■ Your goal
Of all the lines in the material, count those containing the string "each" and write only the resulting number.

■ Available records
□ □ □ □ □ □ □
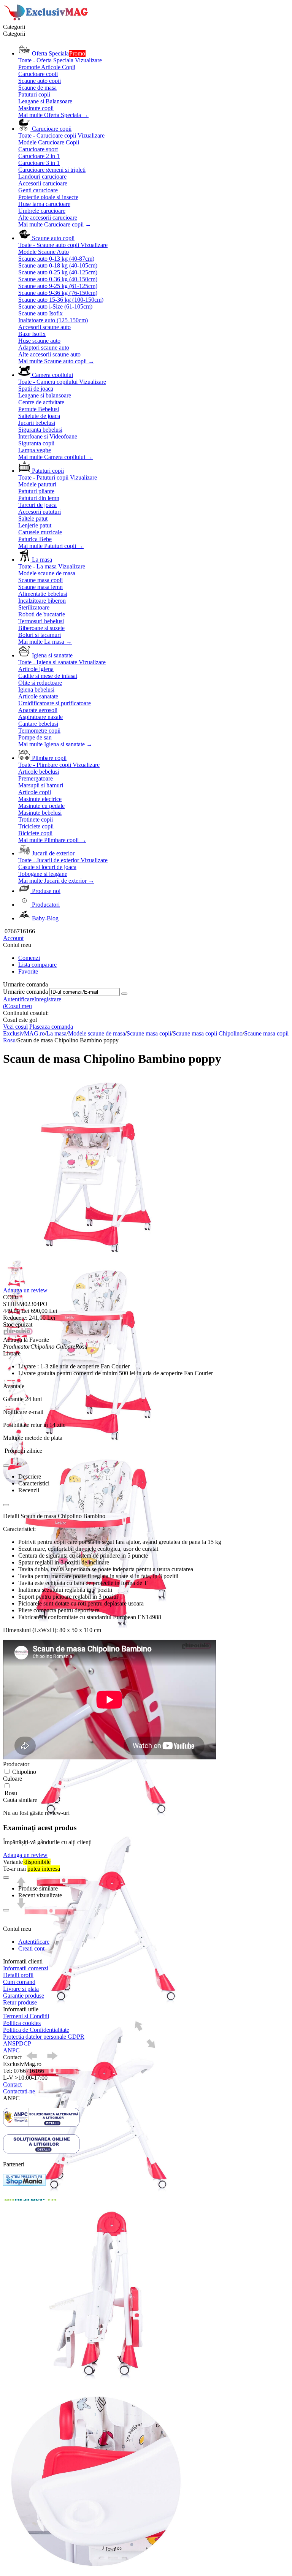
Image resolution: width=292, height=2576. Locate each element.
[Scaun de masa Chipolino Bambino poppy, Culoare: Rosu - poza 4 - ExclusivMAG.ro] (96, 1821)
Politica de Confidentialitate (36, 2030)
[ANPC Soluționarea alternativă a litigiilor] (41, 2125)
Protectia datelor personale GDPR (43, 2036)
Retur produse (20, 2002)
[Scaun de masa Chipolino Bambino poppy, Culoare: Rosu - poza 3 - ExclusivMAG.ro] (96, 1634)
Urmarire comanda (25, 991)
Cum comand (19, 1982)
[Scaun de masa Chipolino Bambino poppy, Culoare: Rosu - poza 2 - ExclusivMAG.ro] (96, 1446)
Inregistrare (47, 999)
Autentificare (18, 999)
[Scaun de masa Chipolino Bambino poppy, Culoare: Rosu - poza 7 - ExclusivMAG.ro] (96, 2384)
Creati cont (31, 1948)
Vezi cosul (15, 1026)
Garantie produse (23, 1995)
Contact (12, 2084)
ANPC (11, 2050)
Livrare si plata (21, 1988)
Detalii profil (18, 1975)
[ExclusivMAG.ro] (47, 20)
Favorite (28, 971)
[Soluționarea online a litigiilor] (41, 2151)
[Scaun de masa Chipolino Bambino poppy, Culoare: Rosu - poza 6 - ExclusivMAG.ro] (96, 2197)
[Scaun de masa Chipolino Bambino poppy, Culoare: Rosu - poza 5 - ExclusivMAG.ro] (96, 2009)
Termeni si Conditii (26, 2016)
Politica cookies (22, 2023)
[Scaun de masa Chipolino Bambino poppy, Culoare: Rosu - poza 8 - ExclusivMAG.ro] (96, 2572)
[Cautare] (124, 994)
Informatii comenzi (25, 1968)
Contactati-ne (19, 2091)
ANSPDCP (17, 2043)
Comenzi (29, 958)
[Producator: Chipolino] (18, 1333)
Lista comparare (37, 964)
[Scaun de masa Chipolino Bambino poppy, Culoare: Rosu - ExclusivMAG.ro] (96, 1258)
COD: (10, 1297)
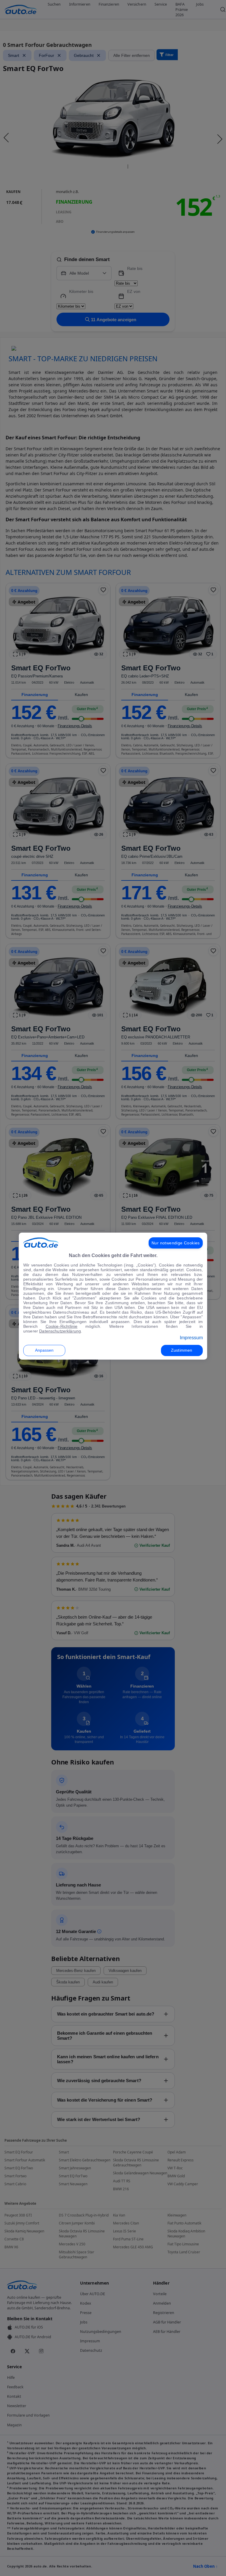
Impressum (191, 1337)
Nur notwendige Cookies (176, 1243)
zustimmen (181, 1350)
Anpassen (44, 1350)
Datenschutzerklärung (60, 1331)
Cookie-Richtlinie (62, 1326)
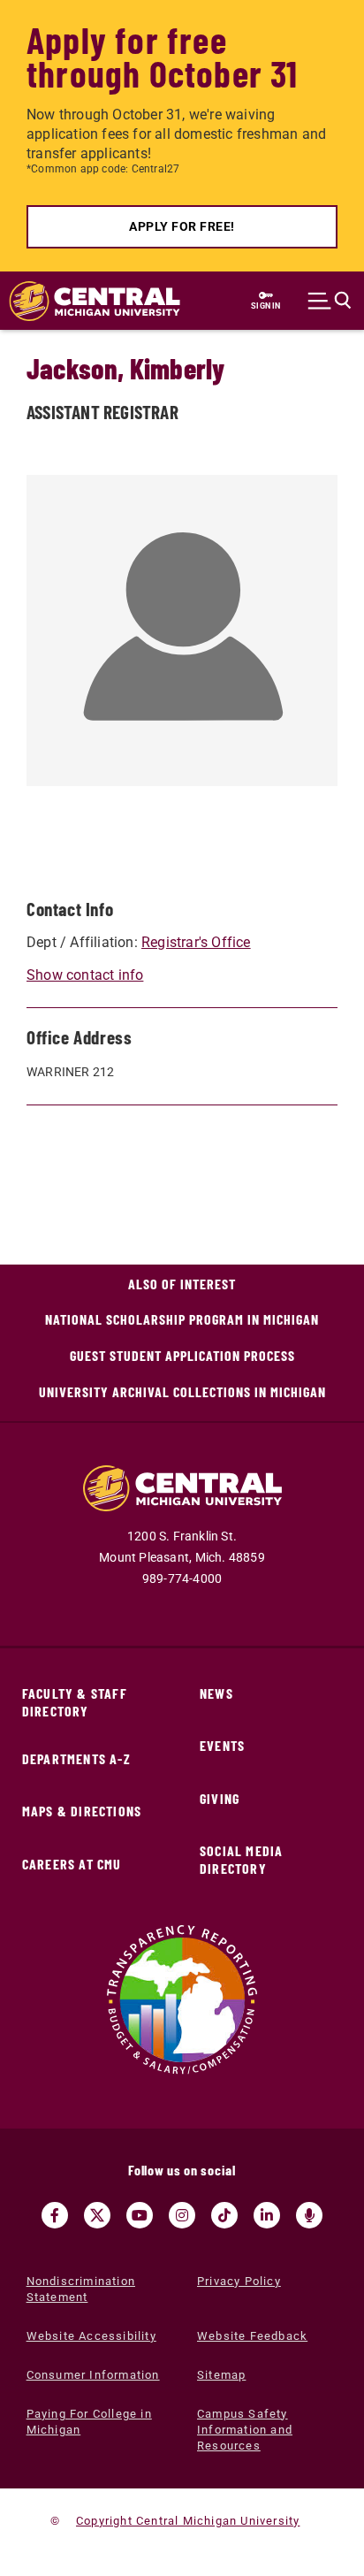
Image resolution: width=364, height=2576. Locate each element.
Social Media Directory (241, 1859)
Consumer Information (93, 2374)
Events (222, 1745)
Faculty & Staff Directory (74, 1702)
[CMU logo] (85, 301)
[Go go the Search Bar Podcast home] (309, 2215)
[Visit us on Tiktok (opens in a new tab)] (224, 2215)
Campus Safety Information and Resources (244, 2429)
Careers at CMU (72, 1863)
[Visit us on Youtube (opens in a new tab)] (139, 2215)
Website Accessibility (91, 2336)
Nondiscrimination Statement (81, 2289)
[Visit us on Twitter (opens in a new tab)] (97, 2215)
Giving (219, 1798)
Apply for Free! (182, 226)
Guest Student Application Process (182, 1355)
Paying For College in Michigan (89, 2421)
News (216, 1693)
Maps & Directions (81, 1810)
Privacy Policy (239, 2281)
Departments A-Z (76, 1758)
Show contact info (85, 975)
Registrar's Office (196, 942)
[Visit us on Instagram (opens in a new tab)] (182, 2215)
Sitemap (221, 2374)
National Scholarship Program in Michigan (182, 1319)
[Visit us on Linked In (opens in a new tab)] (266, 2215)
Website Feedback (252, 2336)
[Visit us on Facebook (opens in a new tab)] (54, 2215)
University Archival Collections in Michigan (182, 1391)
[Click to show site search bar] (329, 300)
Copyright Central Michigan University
□ □ □ □ □ □ □
■ Task solution
2